Died. Charles Waddell Chesnutt, 74, famed Negro author of North Carolina Negro stories (The Conjure Woman, The House Behind the Cedars, The Colonel's Dream), longtime Cleveland lawyer and court reporter, 1928 winner of the Spingarn Medal (Negro achievement); in Cleveland.

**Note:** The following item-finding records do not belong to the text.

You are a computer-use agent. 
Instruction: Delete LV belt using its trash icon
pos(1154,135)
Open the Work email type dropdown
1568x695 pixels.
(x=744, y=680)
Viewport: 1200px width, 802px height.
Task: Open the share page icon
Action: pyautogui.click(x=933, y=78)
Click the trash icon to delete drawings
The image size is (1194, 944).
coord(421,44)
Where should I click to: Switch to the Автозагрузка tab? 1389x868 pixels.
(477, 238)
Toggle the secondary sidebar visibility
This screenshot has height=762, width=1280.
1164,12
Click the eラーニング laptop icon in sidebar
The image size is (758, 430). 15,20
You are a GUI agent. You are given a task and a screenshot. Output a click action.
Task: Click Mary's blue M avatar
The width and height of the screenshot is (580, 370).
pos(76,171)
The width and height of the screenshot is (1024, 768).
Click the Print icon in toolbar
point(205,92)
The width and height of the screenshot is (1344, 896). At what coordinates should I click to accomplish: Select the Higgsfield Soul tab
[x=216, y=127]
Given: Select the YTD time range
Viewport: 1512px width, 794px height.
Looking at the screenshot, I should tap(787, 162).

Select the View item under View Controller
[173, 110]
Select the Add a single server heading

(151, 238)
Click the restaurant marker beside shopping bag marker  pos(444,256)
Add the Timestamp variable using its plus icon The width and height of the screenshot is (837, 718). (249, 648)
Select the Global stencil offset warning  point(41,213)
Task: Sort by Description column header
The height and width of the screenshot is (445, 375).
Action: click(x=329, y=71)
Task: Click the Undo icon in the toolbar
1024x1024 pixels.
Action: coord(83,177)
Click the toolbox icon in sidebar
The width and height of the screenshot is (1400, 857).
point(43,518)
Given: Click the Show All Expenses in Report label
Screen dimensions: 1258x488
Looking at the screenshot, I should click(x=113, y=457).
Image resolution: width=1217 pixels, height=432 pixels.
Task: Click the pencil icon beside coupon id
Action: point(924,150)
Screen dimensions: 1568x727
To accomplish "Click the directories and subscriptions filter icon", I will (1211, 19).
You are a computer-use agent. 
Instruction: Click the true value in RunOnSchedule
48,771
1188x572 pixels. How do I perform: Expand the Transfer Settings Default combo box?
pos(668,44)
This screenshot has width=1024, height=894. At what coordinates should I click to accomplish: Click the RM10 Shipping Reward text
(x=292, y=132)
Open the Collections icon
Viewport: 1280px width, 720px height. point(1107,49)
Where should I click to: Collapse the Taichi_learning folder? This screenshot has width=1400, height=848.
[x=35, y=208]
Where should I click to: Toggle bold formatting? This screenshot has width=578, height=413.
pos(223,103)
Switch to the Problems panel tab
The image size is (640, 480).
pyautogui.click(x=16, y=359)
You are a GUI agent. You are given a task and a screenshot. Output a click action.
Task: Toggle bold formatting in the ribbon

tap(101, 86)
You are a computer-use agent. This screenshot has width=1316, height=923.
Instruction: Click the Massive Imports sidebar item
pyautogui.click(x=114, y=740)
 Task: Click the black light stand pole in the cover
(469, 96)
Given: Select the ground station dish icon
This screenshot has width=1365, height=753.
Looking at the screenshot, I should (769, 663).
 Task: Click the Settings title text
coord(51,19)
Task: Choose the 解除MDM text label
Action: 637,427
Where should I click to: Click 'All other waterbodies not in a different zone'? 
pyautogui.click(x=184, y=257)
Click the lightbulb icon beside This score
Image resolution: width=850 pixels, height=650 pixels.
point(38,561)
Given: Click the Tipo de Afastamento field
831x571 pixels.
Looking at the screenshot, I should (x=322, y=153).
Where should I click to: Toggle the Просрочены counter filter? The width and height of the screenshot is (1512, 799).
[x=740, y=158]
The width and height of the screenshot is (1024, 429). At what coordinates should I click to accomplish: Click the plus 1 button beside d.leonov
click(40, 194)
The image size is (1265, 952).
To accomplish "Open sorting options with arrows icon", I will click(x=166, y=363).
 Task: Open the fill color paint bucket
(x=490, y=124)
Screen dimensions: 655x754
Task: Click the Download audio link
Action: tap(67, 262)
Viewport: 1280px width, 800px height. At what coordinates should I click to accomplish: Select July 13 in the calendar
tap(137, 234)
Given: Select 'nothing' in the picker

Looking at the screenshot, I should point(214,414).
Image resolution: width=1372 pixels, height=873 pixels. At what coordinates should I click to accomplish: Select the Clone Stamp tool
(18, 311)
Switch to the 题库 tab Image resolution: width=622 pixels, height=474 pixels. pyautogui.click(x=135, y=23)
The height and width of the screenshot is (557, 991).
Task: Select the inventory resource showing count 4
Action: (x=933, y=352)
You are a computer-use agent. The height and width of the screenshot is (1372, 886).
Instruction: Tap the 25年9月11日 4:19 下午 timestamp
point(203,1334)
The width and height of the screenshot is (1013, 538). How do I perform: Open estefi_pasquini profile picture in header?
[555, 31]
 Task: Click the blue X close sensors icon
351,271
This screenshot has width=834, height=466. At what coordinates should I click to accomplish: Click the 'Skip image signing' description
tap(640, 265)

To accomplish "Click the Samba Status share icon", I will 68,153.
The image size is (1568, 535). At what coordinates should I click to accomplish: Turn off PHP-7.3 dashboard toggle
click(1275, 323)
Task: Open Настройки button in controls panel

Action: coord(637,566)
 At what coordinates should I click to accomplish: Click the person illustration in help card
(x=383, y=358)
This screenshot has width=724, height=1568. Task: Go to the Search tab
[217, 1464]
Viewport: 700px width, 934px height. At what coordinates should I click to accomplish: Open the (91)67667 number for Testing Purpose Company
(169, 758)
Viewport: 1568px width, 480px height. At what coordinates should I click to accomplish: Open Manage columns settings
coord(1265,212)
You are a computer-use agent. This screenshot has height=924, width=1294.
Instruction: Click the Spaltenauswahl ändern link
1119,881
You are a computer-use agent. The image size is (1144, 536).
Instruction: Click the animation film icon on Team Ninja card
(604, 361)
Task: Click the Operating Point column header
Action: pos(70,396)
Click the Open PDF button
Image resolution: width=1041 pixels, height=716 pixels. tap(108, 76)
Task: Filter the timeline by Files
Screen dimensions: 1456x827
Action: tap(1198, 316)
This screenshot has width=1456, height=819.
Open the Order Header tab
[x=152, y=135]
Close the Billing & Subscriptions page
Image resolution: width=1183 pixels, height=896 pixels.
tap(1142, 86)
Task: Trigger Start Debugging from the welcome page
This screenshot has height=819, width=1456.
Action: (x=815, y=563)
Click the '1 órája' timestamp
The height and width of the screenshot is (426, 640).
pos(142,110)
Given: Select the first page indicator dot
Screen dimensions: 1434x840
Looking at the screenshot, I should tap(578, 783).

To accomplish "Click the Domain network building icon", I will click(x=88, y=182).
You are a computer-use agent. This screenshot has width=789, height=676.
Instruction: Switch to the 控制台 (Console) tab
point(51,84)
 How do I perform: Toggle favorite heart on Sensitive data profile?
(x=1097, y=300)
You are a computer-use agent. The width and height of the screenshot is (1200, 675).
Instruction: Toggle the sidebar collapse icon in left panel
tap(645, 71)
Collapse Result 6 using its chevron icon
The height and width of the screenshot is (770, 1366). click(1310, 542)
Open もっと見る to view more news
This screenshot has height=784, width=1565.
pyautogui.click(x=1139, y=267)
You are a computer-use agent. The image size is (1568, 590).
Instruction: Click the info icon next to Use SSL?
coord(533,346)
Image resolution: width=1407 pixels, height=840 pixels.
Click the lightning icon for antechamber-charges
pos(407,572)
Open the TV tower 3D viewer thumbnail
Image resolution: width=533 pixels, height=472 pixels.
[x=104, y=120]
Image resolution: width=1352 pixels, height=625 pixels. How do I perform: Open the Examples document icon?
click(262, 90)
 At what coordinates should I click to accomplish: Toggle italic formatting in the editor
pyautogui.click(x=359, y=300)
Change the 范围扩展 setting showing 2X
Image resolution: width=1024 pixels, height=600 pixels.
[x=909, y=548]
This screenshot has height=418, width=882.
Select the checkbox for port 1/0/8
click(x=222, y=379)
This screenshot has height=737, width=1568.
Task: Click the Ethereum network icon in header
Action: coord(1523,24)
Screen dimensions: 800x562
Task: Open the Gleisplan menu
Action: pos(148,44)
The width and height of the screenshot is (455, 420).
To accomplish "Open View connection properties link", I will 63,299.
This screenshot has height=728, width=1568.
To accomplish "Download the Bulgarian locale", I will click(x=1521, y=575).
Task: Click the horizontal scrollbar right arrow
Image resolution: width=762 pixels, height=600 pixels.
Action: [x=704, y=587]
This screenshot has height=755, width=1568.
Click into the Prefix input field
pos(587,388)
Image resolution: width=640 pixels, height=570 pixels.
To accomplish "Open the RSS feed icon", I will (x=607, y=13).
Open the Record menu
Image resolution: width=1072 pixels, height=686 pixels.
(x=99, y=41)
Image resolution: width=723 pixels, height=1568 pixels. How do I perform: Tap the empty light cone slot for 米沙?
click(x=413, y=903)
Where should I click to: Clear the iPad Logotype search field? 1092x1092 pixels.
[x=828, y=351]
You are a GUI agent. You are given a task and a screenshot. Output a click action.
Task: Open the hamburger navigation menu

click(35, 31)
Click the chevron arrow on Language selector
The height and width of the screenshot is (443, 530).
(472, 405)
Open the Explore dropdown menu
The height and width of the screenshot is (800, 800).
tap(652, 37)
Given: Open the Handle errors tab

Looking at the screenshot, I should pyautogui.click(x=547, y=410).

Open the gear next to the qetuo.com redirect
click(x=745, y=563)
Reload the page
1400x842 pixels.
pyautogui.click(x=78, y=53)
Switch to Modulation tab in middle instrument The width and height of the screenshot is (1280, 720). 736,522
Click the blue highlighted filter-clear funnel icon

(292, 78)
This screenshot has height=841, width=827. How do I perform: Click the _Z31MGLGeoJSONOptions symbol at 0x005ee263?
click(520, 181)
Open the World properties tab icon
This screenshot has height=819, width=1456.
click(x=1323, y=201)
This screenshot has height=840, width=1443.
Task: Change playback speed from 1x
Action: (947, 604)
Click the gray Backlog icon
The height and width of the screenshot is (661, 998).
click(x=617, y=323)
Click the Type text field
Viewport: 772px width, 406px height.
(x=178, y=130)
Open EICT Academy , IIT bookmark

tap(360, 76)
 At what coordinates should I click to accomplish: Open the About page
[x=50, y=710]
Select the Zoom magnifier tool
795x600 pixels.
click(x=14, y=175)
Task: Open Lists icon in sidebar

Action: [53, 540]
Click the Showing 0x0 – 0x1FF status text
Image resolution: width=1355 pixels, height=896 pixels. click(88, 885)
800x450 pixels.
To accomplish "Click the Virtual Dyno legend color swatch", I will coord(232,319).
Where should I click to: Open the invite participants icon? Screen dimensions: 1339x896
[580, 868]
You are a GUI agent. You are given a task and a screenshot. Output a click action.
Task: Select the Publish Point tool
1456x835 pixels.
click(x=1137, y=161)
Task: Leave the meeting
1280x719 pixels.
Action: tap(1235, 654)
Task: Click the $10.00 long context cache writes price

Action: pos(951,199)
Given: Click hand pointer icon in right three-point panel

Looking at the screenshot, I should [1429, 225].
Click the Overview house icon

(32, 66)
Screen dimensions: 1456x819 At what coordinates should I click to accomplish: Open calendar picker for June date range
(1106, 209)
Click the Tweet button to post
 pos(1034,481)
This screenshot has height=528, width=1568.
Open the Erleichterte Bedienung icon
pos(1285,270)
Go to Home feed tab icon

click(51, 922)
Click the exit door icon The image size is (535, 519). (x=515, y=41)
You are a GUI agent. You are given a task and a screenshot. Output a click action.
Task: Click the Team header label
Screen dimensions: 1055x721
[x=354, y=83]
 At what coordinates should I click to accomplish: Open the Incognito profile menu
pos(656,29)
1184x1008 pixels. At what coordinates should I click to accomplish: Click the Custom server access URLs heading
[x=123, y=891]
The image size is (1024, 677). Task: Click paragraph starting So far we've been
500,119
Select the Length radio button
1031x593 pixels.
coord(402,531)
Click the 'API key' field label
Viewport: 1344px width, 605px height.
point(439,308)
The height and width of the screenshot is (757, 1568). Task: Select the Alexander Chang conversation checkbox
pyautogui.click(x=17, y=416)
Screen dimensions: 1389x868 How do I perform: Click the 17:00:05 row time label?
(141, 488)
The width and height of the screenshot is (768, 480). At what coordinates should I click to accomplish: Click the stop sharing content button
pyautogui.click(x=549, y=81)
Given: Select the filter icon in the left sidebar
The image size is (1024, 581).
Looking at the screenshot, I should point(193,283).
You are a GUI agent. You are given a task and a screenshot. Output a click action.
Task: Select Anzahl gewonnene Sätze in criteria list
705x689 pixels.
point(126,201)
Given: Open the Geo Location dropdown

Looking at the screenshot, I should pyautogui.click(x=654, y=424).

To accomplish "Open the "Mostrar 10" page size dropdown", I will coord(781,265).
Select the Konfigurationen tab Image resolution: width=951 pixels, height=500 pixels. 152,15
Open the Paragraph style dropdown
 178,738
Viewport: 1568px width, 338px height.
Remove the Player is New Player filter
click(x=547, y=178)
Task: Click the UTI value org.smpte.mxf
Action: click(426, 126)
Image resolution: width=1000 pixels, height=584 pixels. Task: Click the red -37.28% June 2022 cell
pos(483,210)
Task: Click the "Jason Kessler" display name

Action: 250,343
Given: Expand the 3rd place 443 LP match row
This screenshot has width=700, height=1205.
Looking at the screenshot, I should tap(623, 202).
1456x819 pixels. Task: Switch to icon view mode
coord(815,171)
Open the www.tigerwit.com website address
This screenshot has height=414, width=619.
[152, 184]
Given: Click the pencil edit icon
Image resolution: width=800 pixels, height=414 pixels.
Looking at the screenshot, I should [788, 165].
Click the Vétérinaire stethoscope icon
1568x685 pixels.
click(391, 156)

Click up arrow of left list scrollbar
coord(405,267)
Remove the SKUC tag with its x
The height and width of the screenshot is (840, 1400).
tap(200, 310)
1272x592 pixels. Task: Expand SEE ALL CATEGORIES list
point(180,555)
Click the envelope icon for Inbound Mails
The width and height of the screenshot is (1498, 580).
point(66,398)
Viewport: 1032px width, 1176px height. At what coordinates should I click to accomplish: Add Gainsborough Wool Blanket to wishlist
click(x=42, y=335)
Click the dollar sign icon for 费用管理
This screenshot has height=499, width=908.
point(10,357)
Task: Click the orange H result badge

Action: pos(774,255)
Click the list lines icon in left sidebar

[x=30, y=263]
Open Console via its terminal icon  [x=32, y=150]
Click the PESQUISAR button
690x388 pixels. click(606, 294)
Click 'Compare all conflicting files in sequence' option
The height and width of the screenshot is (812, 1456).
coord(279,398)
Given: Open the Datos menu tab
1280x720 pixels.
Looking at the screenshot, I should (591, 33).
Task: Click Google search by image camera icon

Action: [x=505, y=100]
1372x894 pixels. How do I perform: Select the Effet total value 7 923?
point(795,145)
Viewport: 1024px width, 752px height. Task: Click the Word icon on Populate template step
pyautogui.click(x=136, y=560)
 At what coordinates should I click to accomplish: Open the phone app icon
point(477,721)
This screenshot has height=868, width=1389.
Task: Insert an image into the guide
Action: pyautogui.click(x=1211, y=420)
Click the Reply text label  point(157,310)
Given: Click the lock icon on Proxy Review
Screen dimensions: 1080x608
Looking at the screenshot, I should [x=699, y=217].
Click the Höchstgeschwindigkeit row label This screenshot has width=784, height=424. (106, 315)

Died. Robert Somers Brookings, 82, famed three-career man; of pyelonephritis (kidney trouble); in Washington. At 46 he pocketed his woodenware fortune, renovated Washington University (St. Louis) with $5,000,000, gave it a fine medical school and a site on top of a hill overlooking the city. When a new chancellor, the late Missouri Governor Herbert Spencer Hadley, complimented Brookings on his home, he gave it to the university at once as a permanent Chancellor's House, walked out with only hat & overcoat. The Washington University job finished, he entered Government research work. President Wilson appointed him chairman of the price-fixing committee of the War Industries Board, a member of the post-War Capital & Labor Commission. After the War he founded the Institute of Economics (international fact-finding) ; the Institute for Government Research, the Robert Brookings Graduate School in Economics & Government, in 1927 amalgamated them into Brookings Institution, endowed with a $400,000 income, to cover the whole range of social sciences.
*Once before a nominee for the U. S. G. A. presidency died before taking office: in 1927 Nominee Charles Pfeil, deceased, was succeeded by Chicago Banker Melvin Alvah Traylor.